初戦に勝利する鍵は円さんへのエロ注入だったんですぅ」

「痛い、痛い、僕は、僕は、何にも悪くないぞ!」

円はルーシーと雪美の理不尽を本気で責める。

だが、佐那子の媚態をたった一回分しか覚えていないことが酷く残念に思えて仕方が無い。

それもまたセニョール円の偽らざる心の真実だった。

 

 少し早めの昼食は下界の最終地点である横川で済ませた。

駅弁として全国的に有名なあの“峠の釜めし”を、国道沿いにあるドライブインに似た販売所で購ったのだ。

 ところで、峠の釜めし本体はとても美味しい、凄く美味しい。

円もそれに異論はない。

異論はないのだが、飯の上にはいつだって甘酸っぱい杏子の実が、結構大きな顔をして居座っているのが気になる。

付け合わせなのかデザートなのか良く分からない。

だがそれは、釜めしを食すどの過程で口に入れても、円にとって味わい的に違和感がありありなのだ。

 旅先のご馳走をだいなしにする、そんなストレンジャーたる杏子の実のことが、円は子供の頃から大の苦手である。

だが今回はそのことを表明する間もなく「貰い―!」と嬉しそうに箸を伸ばした雪美に強奪されてしまった。

内心ほっとしたのだが、円から奪い取った杏子の実を巡って「ズルい!ズルくない!」と女性陣の間でひと騒動あったことには正直驚いた。

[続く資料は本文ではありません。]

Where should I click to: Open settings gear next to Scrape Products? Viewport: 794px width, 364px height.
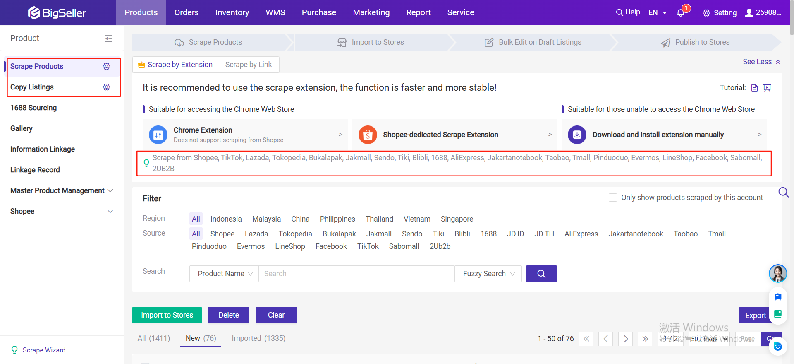point(106,66)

『んっな訳の分からないもん、欲しけりゃいくらだってあげるのに。こいつら余程の味覚音痴かはたまた変態的杏子好きなのか?』と、円は本心から呆れた。

 男なぞ幾つになっても、見えるものだけを見てそれで分かったつもりになっている生き物ではある。

事程左様に、ちょいちょい円がやらかす“男女の親密感を侮(あなど)る言動”が、女心からズレまくっていることは佐那子ですら既に承知している。

今またお三方に、杏子にまつわる円の心の声を聞かれたならば『乙女の気持ちを全然理解できていない』とそれはそれでひと悶着ある事だろう。

雪美が指の届かないテーブルの向かい側に座っているのは、円にとって僥倖だった。

 女心の機微の何たるかに辿り着くには、円も事あるごとに、まだまだ訳の分からぬ理不尽の嵐に晒されねばなるまい。